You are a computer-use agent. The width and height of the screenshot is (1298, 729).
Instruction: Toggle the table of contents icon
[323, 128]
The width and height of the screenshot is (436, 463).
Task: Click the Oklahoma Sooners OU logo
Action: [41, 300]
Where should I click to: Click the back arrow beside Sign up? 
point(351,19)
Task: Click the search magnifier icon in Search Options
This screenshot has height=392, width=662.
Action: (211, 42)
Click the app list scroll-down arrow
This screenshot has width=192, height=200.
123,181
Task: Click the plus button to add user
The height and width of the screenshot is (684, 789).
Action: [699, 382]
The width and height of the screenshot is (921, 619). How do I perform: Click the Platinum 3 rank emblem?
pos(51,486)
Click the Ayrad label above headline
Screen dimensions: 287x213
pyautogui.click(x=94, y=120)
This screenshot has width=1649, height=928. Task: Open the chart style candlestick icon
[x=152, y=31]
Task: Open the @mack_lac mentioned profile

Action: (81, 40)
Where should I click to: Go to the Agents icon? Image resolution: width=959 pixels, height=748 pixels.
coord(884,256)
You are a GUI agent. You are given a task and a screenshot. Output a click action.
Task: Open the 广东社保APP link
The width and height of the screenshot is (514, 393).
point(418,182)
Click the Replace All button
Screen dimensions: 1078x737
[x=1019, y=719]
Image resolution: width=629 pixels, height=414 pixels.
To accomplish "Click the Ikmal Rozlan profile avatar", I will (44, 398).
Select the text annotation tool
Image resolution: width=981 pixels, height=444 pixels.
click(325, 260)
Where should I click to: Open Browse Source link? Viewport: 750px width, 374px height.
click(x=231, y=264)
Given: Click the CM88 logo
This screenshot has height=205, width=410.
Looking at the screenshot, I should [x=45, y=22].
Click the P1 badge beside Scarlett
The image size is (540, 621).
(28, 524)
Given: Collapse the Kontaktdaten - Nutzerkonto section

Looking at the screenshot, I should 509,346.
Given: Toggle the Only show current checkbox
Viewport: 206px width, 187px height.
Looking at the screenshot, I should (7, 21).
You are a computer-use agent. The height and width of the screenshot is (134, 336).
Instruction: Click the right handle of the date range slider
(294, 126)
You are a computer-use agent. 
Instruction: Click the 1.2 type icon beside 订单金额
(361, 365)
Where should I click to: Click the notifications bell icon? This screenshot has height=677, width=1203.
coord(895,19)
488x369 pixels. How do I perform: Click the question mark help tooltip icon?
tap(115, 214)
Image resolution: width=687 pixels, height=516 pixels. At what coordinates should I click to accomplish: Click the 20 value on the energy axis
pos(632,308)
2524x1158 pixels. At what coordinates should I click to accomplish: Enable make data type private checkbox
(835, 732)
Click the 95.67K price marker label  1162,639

- - - - -

** What you have to do **
Copy all of the lines above exactly as they appear, with nothing left out or changed.

** Solution to this task **
You are a computer-use agent. The width and height of the screenshot is (1298, 729).
Instruction: Toggle the table of contents icon
[323, 128]
The width and height of the screenshot is (436, 463).
Task: Click the Oklahoma Sooners OU logo
Action: [41, 300]
Where should I click to: Click the back arrow beside Sign up? 
point(351,19)
Task: Click the search magnifier icon in Search Options
This screenshot has height=392, width=662.
Action: (211, 42)
Click the app list scroll-down arrow
This screenshot has width=192, height=200.
123,181
Task: Click the plus button to add user
The height and width of the screenshot is (684, 789).
Action: [699, 382]
The width and height of the screenshot is (921, 619). How do I perform: Click the Platinum 3 rank emblem?
pos(51,486)
Click the Ayrad label above headline
Screen dimensions: 287x213
pyautogui.click(x=94, y=120)
This screenshot has width=1649, height=928. Task: Open the chart style candlestick icon
[x=152, y=31]
Task: Open the @mack_lac mentioned profile

Action: (81, 40)
Where should I click to: Go to the Agents icon? Image resolution: width=959 pixels, height=748 pixels.
coord(884,256)
You are a GUI agent. You are given a task and a screenshot. Output a click action.
Task: Open the 广东社保APP link
The width and height of the screenshot is (514, 393).
point(418,182)
Click the Replace All button
Screen dimensions: 1078x737
[x=1019, y=719]
Image resolution: width=629 pixels, height=414 pixels.
To accomplish "Click the Ikmal Rozlan profile avatar", I will (44, 398).
Select the text annotation tool
Image resolution: width=981 pixels, height=444 pixels.
click(325, 260)
Where should I click to: Open Browse Source link? Viewport: 750px width, 374px height.
click(x=231, y=264)
Given: Click the CM88 logo
This screenshot has height=205, width=410.
Looking at the screenshot, I should [x=45, y=22].
Click the P1 badge beside Scarlett
The image size is (540, 621).
(28, 524)
Given: Collapse the Kontaktdaten - Nutzerkonto section

Looking at the screenshot, I should 509,346.
Given: Toggle the Only show current checkbox
Viewport: 206px width, 187px height.
Looking at the screenshot, I should (7, 21).
You are a computer-use agent. The height and width of the screenshot is (134, 336).
Instruction: Click the right handle of the date range slider
(294, 126)
You are a computer-use agent. 
Instruction: Click the 1.2 type icon beside 订单金额
(361, 365)
Where should I click to: Click the notifications bell icon? This screenshot has height=677, width=1203.
coord(895,19)
488x369 pixels. How do I perform: Click the question mark help tooltip icon?
tap(115, 214)
Image resolution: width=687 pixels, height=516 pixels. At what coordinates should I click to accomplish: Click the 20 value on the energy axis
pos(632,308)
2524x1158 pixels. At what coordinates should I click to accomplish: Enable make data type private checkbox
(835, 732)
Click the 95.67K price marker label  1162,639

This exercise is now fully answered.